The IL-13 +2044G/A polymorphism may be associated with atopy and EIB severity in Korean children with EIB, and thus could potentially be considered as a disease-modifying gene. Moreover, the IL-13 -1112C/T polymorphism and the haplotype of IL-13 polymorphisms seem to be associated with LTRA drug responsiveness, and thus might prove useful as a target for modulation of LTRA drug responsiveness.
白细胞介素-13(IL-13)是变应性炎症和支气管高反应性中的一种关键细胞因子,且已知其可影响白三烯水平。
我们调查了在患有运动诱发性支气管收缩(EIB)的韩国哮喘儿童中,IL-13基因多态性是否可能与临床表型及对白三烯受体拮抗剂(LTRA)的药物反应性相关。
我们纳入了242名正常对照者和374名哮喘患者。
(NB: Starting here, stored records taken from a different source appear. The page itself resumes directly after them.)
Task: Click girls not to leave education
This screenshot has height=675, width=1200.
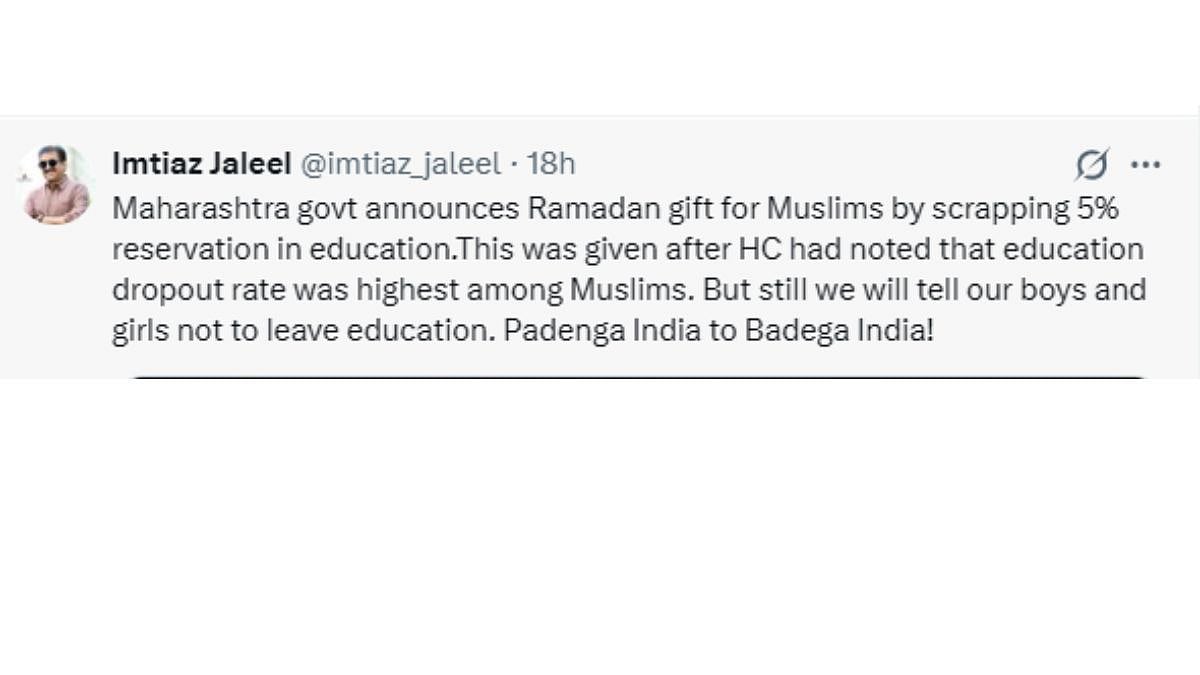Action: (301, 331)
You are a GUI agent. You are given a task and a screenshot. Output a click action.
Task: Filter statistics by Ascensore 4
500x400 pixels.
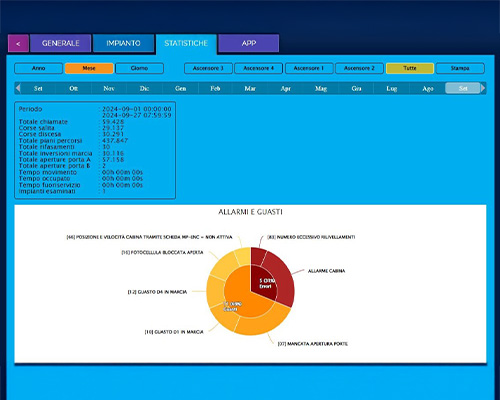[x=258, y=68]

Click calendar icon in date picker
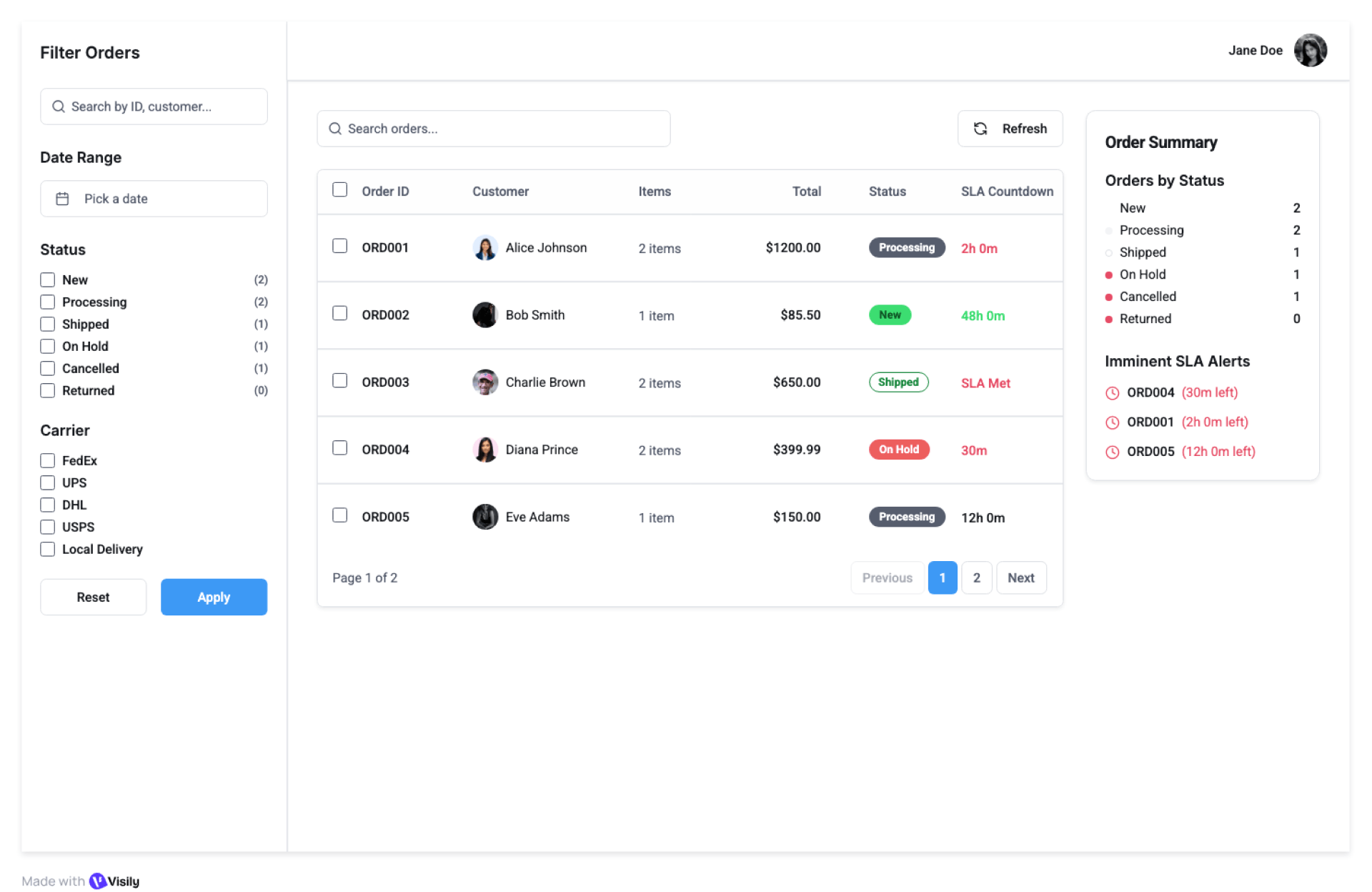(x=62, y=199)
在哮喘患者中,100名在接受孟鲁司特(5毫克/天)治疗8周前后进行了运动激发试验,其中80名受试者纳入药物反应性分析。我们通过聚合酶链反应-限制性片段长度多态性分析评估IL-13基因多态性(-1512A/C、-1112C/T、+2044G/A)。
与携带IL-13 +2044G纯合子的哮喘患者相比,携带一份或两份IL-13 +2044A拷贝的哮喘患者在运动激发试验后总IgE水平显著更高,且第1秒用力呼气量(FEV1)下降的最大百分比(%)更高(分别为P = 0.011和0.040)。我们进一步注意到哮喘患者中总IgE与FEV1下降的最大百分比(%)之间存在相关性,以及与运动激发试验后FEV1下降的最大百分比(%)改善之间存在负相关。最后,我们观察到对孟鲁司特的反应性与IL-13 -1112C/T基因多态性以及IL-13基因多态性单倍型之间存在显著关联。
IL-13 +2044G/A基因多态性可能与患有EIB的韩国儿童的特应性和EIB严重程度相关,因此有可能被视为一种疾病修饰基因。此外,IL-13 -1112C/T基因多态性以及IL-13基因多态性单倍型似乎与LTRA药物反应性相关,因此可能被证明作为调节LTRA药物反应性的靶点是有用的。